Development of the Newfields identity began in the spring of 2015, when the IMA’s board of governors refocused the museum’s mission to emphasize “impacting lives through exceptional experiences with art and nature,” and approved a 10-year strategic plan.
The IMA in December 2015 received a $10 million gift from Lilly Endowment Inc. to create an endowed innovation fund. That set the stage for seven research studies and development of a 30-year master land-use plan, which was wrapped up this summer.
The 30-year plan, currently under review by the museum's board, proposes new opportunities for the campus, including increased parking, enhanced programming spaces and new pathways to provide easier navigation around campus. It also suggests creating clearer sight lines to the museum's grounds and facilities from Michigan Road and 38th Street by thinning trees on the boundary of the property.
Larger-scale suggestions include major additions to the gardens and a bridge from the upper campus to the 100 Acres park.
The master land-use plan includes 54 suggestions, some of which are speculative and need more study.
“There’s no reason for us to create a children’s garden unless we know there’s enough of a family audience,” Venable told IBJ.
While extra parking spaces are planned for 100 acres, Venable said, further discussions about parking needs might need to wait for a better sense of how car sharing services and self-driving cars affect traffic.

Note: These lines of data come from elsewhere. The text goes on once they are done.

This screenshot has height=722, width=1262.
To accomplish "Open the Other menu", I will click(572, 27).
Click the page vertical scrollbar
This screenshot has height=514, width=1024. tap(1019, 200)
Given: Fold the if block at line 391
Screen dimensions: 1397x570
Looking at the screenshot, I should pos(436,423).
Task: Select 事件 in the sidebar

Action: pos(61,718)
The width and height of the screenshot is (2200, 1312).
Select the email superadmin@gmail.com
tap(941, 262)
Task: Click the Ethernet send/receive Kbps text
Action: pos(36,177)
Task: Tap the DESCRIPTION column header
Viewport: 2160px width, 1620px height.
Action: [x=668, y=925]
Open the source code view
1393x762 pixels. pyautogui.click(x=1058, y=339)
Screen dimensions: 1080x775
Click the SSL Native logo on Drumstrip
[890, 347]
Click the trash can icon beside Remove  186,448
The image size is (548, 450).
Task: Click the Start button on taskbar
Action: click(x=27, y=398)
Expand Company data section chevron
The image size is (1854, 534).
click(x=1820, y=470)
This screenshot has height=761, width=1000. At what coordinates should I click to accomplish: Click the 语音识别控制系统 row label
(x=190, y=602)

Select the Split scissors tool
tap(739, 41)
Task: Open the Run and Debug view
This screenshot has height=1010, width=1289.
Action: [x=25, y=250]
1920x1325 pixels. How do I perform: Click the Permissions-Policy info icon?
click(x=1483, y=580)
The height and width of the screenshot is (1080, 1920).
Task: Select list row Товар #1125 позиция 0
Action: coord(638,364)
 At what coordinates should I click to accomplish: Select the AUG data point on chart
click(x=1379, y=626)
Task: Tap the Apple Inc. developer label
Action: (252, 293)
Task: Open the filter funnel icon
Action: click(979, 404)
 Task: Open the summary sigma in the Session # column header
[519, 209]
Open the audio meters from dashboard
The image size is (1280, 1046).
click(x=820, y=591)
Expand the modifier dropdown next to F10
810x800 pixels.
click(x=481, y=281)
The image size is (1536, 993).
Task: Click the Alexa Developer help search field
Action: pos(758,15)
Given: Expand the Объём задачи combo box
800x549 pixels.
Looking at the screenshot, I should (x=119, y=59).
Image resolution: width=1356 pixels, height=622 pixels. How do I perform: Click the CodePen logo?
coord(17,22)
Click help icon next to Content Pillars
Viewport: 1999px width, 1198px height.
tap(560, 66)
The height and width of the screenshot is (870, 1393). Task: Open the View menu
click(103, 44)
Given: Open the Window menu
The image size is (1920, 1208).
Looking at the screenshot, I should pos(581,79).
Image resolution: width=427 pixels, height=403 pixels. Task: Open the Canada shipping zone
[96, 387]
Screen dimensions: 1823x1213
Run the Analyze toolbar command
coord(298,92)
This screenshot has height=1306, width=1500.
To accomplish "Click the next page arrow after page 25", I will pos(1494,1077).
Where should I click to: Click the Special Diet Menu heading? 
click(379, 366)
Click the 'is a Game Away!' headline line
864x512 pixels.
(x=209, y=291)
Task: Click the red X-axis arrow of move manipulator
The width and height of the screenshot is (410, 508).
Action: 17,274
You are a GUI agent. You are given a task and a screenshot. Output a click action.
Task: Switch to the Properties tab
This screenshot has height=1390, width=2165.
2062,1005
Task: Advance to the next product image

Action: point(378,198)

The museum's board will choose immediate priorities from the plan's suggestions at a meeting in October, Venable said. The museum then would launch a capital campaign based on those priorities either at the end of this year or early next year to fund improvements.
The museum on Tuesday also announced several upcoming exhibitions:
—"Director's Choice: Gifts of Art 2017," opening Sept. 29 and featuring many works of art from the museum collection on view for the first time.
—"City as Canvas: New York City Graffiti from the 70s and 80s," opening Oct. 7 and essaying the origins and evolution of graffiti.
—"Portraits of Our City," opening Oct. 27 and featuring photography of Indianapolis residents and culture.